Jean Marie Léger was a manicurist. He had two bottles of nail polish in his hand when he saw the white SUV pull into the driveway of a house at 5100 Alberny Boulevard in the 15th arrondissement of Paris early on Nov. 28, 1984.
The president’s office, about 20 houses over, had just announced that President François Mitterrand had suffered a stroke and would not be participating in the public events of his final days in office. There were also rumors that a former spy had been arrested for leaking documents to a reporter, and it is not known what impact these allegations would have on the presidential powers.
Mr. Léger had been bitten by the love bug and his apartment, in Rue des Martyrs, was full of rock memorabilia and the exuberance of a city-slicker who stumbled into romance.
“We went there by cab because he had no car. We had to get from one place to another, and after about an hour, he said he needed to go inside,” Ms. Richoard said. “I stayed outside. I think he had taken a cocktail of some pills and been poisoned.”
Ms. Richoard was 19, a student, and Mr. Léger was a 22-year-old drug dealer from what was then Lorraine in Normandy. But few things in the affair were straightforward.
They were living together, but the relationship had ended in a drunken brawl. Mr. Léger’s mother was furious with him for going out with a girlfriend, trying to end their relationship after they broke up.
He had moved back in with his mother, but insisted that Ms. Richoard move out. He took her to the city of Meaux to elope with a friend of his. And then, the dead man suddenly appeared out of nowhere.

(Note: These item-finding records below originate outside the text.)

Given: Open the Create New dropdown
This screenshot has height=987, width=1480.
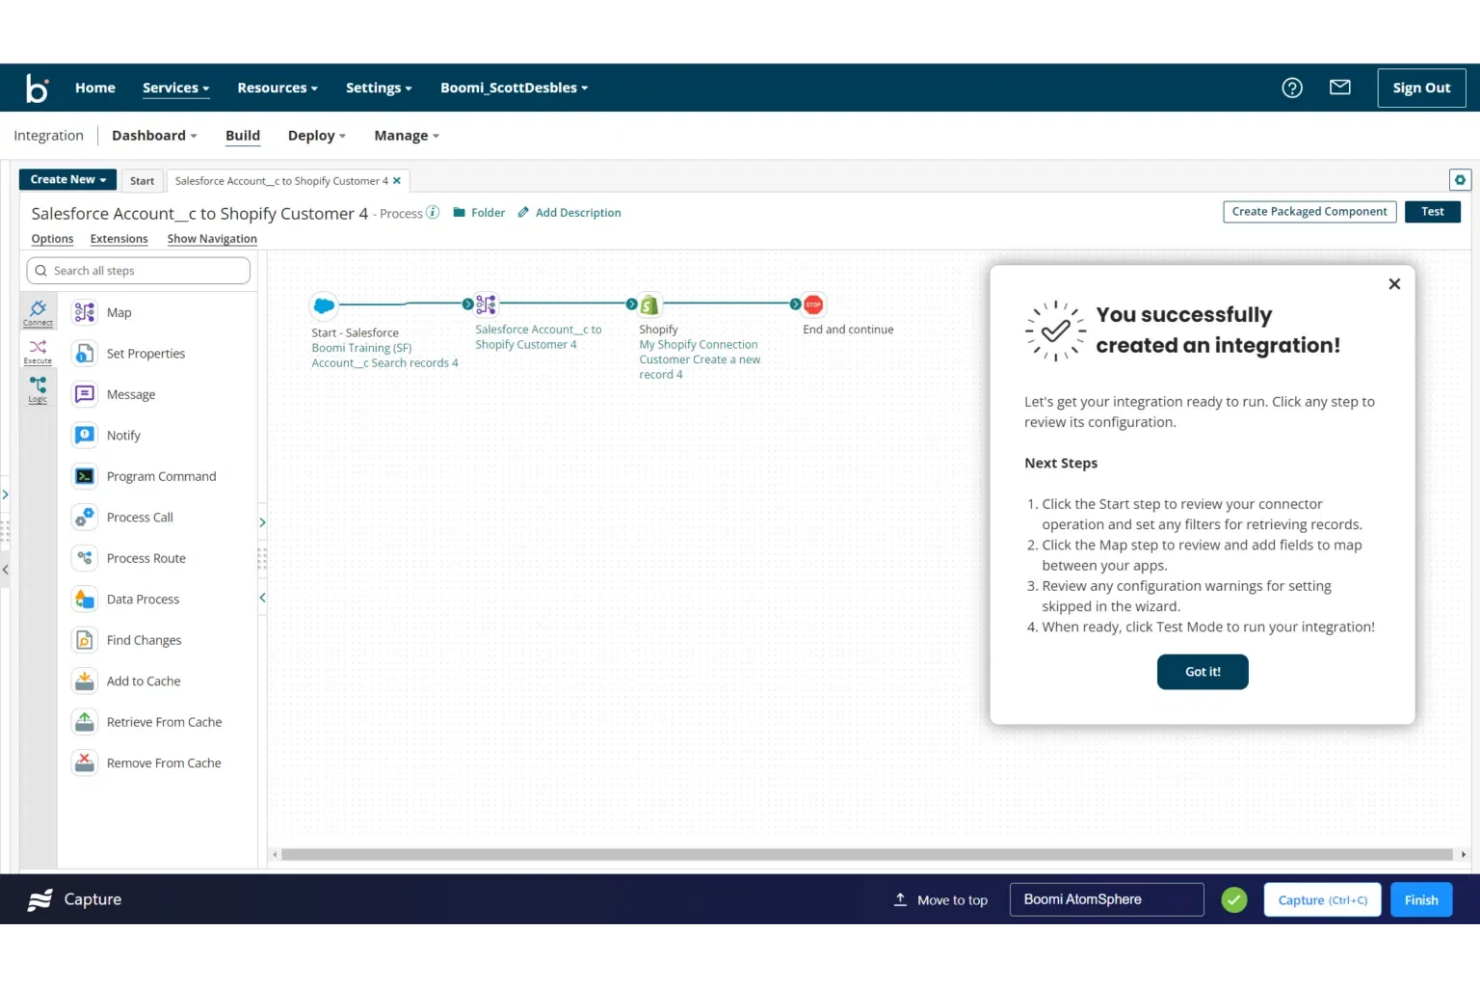Looking at the screenshot, I should pyautogui.click(x=66, y=179).
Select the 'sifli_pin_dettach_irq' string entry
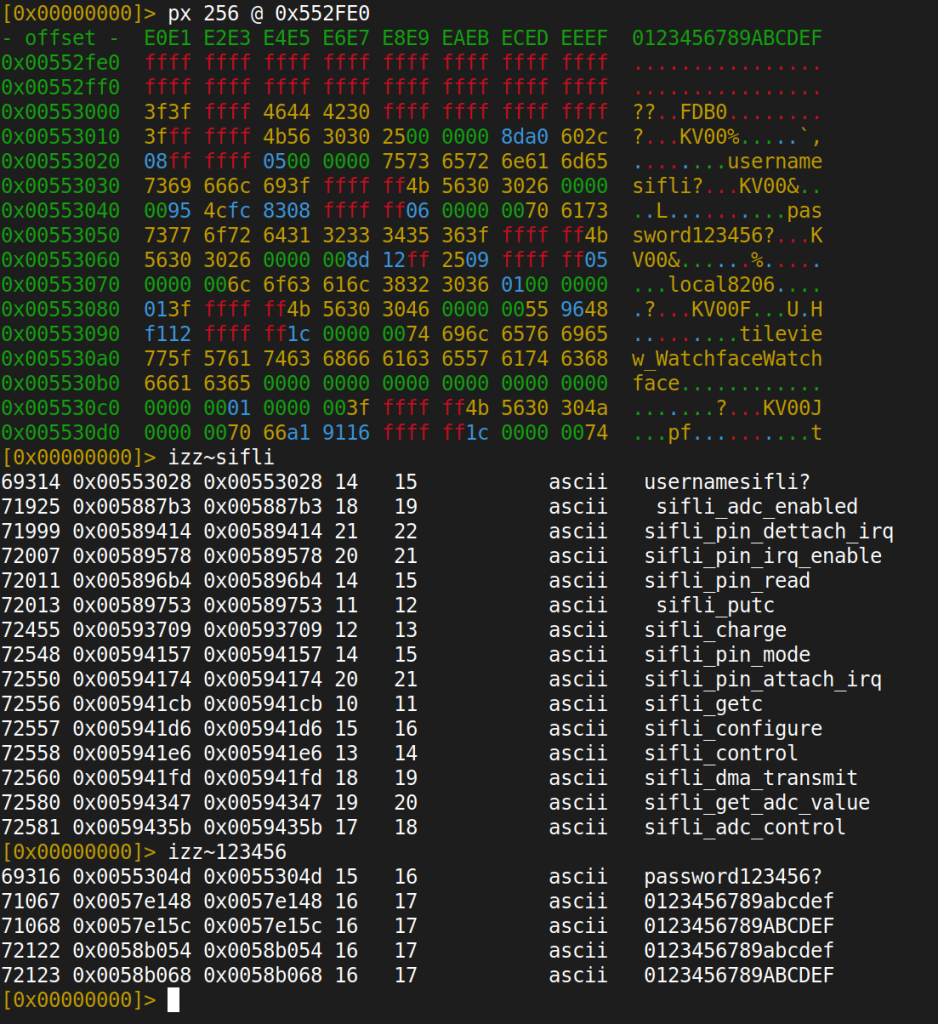The height and width of the screenshot is (1024, 938). pos(768,532)
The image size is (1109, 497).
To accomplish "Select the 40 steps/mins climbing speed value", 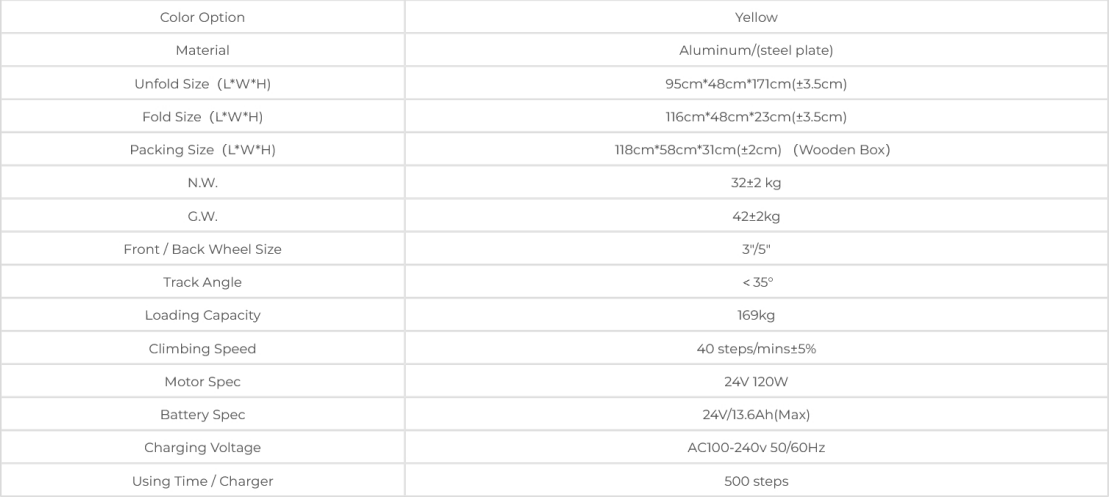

Mr. Léger was a few steps away from his living room. He ran to the door and tried to open it himself. What he found was a terrible scene, and not only because of the fact that he was sick. There was a message on the door, written in blood, signed by a “doctor.” The doctor spoke of the all-powerful “Church of Reject” and had used the same pen he had written in his handwriting about the anti-Semitic plot to kill Mr. Mitterrand.
“He wrote I was in trouble,” Ms. Richoard said. “The doctor had left the address. My security was a little bit calm, but I said he needed to make a call. He says he’ll ring the bell.”
“I waited until I heard, and so did Jacques, who was an actor in the Palace of the President. We looked at each other with something between astonishment and horror.”